__WORK TASK__: Below is a listing from which only part is wanted; return exactly the lines from the one with "Little Nightmares VR: Altered" up to and including the one with "Invincible VS zeigt".

───── RECORDS SHOWN ─────

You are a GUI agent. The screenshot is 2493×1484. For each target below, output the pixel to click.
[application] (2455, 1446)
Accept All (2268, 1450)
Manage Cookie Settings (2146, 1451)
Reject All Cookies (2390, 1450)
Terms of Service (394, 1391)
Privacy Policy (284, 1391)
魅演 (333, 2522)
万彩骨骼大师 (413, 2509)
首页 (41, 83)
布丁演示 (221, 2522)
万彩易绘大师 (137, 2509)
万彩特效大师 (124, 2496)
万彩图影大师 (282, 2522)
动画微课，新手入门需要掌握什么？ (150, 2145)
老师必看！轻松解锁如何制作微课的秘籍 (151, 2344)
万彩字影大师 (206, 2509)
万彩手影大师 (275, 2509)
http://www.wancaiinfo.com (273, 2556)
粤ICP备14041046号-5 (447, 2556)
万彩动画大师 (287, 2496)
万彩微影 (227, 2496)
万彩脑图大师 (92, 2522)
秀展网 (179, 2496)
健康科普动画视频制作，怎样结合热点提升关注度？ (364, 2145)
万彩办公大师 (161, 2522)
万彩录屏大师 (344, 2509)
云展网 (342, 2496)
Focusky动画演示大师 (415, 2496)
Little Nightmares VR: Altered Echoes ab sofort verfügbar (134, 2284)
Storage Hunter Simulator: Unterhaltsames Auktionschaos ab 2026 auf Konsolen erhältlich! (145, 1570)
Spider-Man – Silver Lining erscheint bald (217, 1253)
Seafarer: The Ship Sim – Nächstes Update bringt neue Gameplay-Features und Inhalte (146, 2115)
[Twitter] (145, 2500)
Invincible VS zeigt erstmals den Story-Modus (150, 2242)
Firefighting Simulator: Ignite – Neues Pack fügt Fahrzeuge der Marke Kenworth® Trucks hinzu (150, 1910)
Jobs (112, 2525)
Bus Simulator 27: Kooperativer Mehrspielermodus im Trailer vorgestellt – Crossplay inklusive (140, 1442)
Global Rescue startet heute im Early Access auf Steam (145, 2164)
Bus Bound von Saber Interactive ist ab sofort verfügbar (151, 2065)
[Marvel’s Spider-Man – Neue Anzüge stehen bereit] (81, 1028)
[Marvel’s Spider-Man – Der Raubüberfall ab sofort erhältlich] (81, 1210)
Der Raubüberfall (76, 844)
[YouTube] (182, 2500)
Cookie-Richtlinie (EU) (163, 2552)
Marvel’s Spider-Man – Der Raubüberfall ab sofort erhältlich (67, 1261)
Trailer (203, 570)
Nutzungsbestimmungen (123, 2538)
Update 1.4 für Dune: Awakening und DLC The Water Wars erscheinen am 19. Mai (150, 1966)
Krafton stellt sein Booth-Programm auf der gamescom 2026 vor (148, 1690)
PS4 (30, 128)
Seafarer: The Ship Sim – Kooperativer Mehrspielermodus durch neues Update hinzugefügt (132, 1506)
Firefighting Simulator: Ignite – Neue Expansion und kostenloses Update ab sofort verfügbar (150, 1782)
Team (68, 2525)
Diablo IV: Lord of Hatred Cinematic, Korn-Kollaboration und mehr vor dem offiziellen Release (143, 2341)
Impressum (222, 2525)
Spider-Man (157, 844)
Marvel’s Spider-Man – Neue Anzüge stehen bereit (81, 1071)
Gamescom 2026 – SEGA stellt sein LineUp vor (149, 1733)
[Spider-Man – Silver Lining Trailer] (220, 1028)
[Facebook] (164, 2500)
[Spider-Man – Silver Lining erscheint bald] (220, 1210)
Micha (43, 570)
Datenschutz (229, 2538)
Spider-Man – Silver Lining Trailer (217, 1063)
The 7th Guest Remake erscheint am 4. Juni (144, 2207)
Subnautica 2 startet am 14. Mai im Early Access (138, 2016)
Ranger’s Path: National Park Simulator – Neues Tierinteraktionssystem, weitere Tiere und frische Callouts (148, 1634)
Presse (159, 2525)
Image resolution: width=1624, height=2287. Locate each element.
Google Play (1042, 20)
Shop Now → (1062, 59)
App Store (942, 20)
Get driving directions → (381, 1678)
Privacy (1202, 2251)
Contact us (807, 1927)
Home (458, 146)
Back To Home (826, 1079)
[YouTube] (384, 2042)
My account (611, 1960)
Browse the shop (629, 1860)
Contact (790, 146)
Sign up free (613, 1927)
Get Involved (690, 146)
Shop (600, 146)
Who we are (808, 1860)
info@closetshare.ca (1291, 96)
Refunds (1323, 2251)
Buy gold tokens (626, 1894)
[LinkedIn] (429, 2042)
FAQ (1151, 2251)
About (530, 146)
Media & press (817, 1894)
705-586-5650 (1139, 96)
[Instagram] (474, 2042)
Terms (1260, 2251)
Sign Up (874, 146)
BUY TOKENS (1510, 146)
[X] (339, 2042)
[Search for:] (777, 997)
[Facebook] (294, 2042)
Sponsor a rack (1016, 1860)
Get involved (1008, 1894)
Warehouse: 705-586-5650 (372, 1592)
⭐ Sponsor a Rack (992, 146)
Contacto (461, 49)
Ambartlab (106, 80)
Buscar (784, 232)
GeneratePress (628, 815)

─────

__RESULT__:
Little Nightmares VR: Altered Echoes ab sofort verfügbar (134, 2284)
Storage Hunter Simulator: Unterhaltsames Auktionschaos ab 2026 auf Konsolen erhältlich! (145, 1570)
Spider-Man – Silver Lining erscheint bald (217, 1253)
Seafarer: The Ship Sim – Nächstes Update bringt neue Gameplay-Features und Inhalte (146, 2115)
[Twitter] (145, 2500)
Invincible VS zeigt erstmals den Story-Modus (150, 2242)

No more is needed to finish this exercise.